Matthew Bentley

Nasty Nigel’s Time-Traveling, Reality-Hacking Rap

El Ultimo Playboy takes Brooklyn

Last Friday, Nasty Nigel broke time by looking like the past and rapping like the future.

Nigel is for sure a rappin’-ass dude, as evidenced by his long stint co-fronting the Queens-proud rap collective World’s Fair with fellow artists like Remy Banks, who also performed at the Brooklyn Bazaar event. His most recent release, the six-song cassette El Ultimo Playboy: La Vida Y Los Tiempos de Nigel Rubirosa, gives praise to weed, girls, money, and a childhood spent doing stuff like drinking Boone’s Farm (totalé hurl, especially the neon-blue kind, right?) behind subsidized housing.
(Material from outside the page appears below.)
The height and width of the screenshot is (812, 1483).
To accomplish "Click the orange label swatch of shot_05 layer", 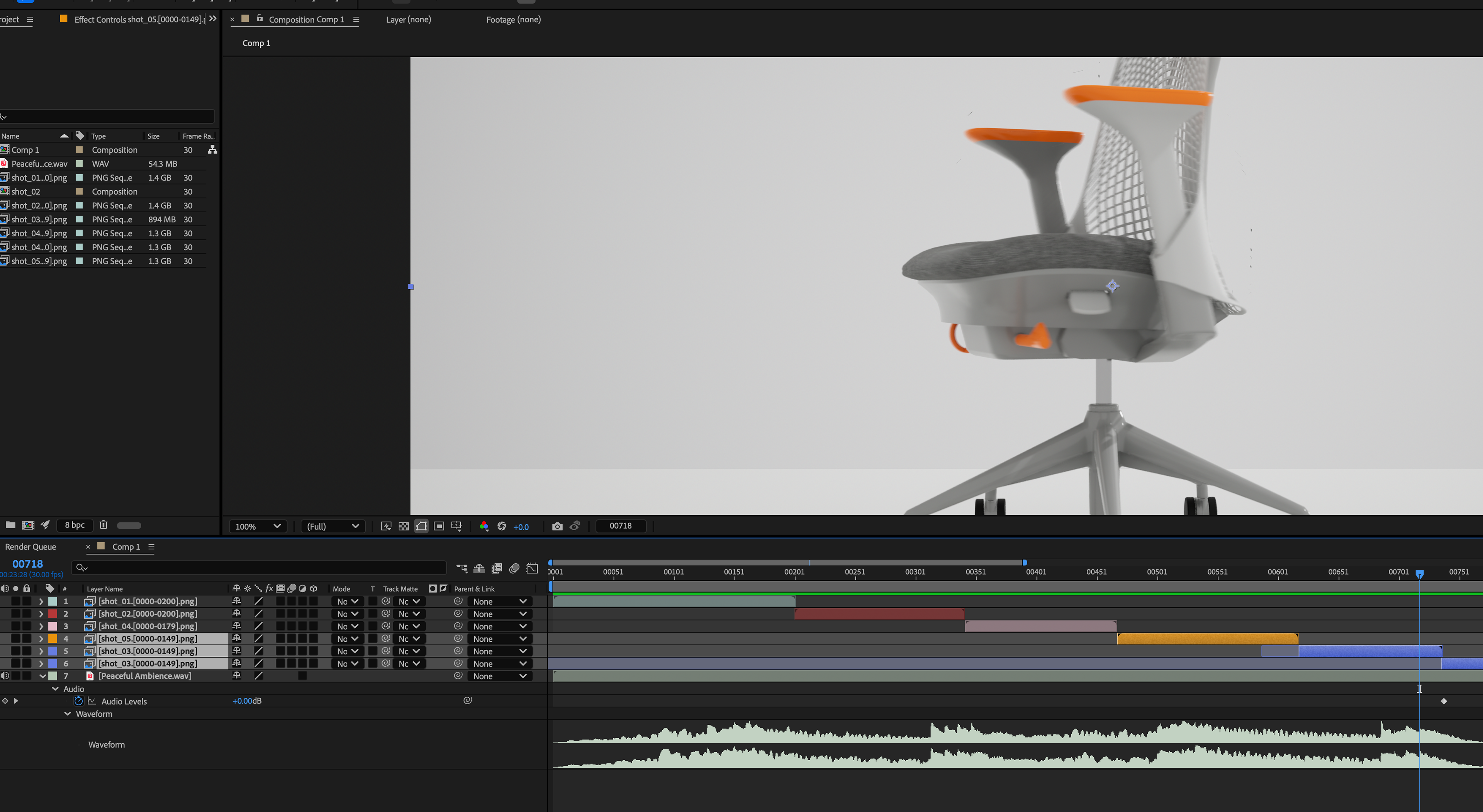I will click(x=53, y=639).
These are some of contemporary music’s broadest targets, and he nails every one.

But this was only some of what the audience experienced Friday at the Brooklyn Bazaar, which has been moved from its original warehouse-cum-arcade to the Polonaise Terrace, a Polish banquet hall in Greenpoint kitted out with mirrored walls and the marbled-Band-Aid-and-gold color scheme specific to Duran Duran album art and 1990s orthodontists.
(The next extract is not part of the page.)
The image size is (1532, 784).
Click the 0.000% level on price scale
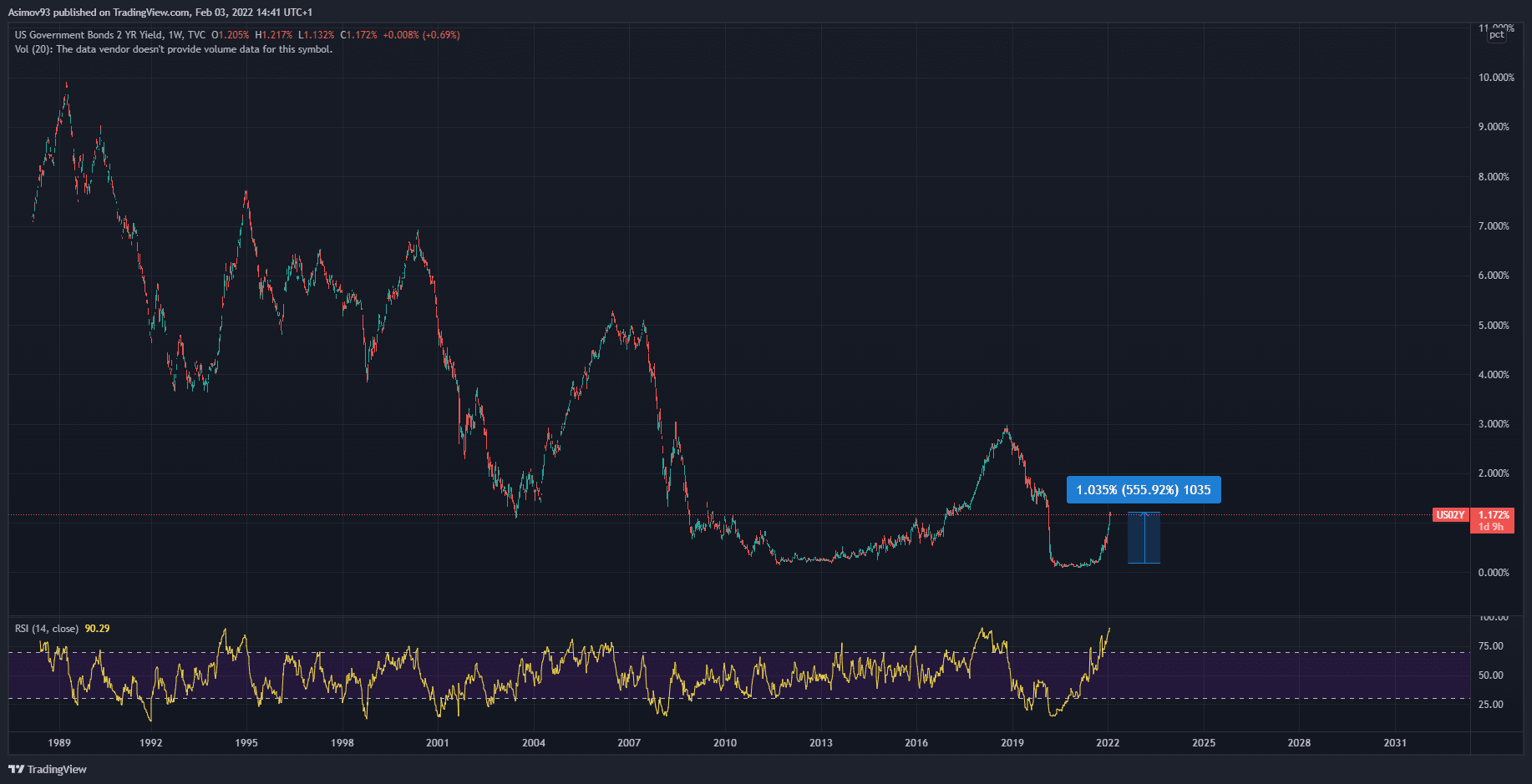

Due in part to that decor — which left him sidestepping back and forth across a stage built for endless bar mitzvah toasts, forever in two places at once, choreographed by the same Satanic minions who make those stupid carnival-game milk bottles impossible to hit — Nasty Nigel looked much like he does in the ’70s-inspired press photos for El Ultimo Playboy. Which is to say, he looked something like Frank Zappa’s stunt double (can’t spell “Frank Zappa” without R-A-P!). He’s singing about getting fucked up and barfing, but watching him perform, one gets the uncanny sense that he’s carsick from time travel.
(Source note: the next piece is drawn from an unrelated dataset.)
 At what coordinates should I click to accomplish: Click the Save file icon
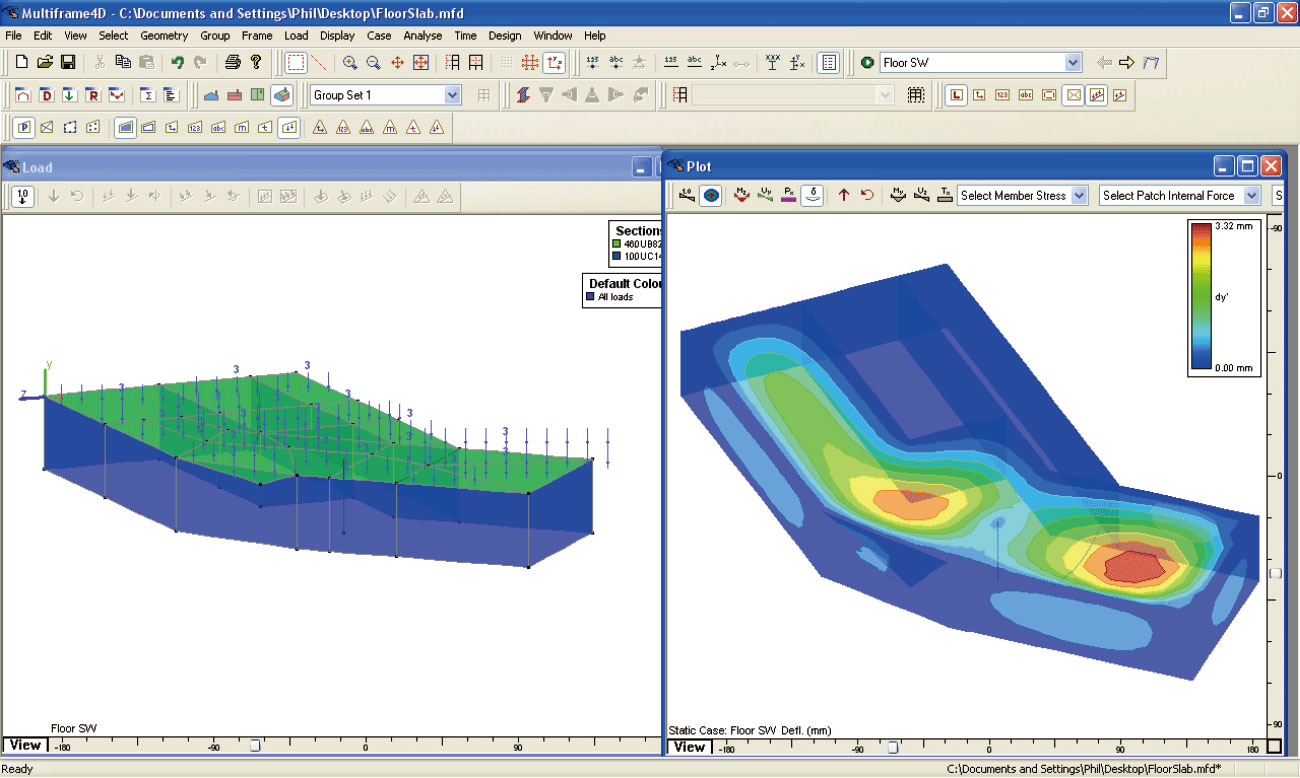(69, 62)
If there’s one character in fiction or history who matches up with Nasty Nigel, it’s Sushi K — a rapper who hangs out at an elite hacker bar in the Matrix-like Metaverse of Neal Stephenson’s vanguard 1992 cyberpunk novel Snow Crash. Stephenson’s hackers can transcend the platform’s design and encoded physics, meaning Sushi K can hack his own hair until it’s large enough to fill his surroundings. He’s happiest when performing, whether it’s for “actual homeboys” or “thrashers … who like both rap music and heavy metal.” (Perhaps, like Nigel, Sushi K would have put his tape out on Looking Stupid, the boutique label started and managed by Jesse Miller-Gordon of NYHC outfit Sick Feeling.)

That’s Nigel, on stage and on record, dancing hair-first through time’s octaves; negotiating how much space he has between meat and pixel, cassette and SoundCloud, cyberpunk in 1992 and the ’64 World’s Fair; stalling out on a dial-up-modem-slow bass line or sugary kiddie booze. On Friday, the crowd of actual homeboys and thrashers gazed toward him, surrendering the present, distracted by El Ultimo Playboy — the man who has apparently hacked the Metaverse.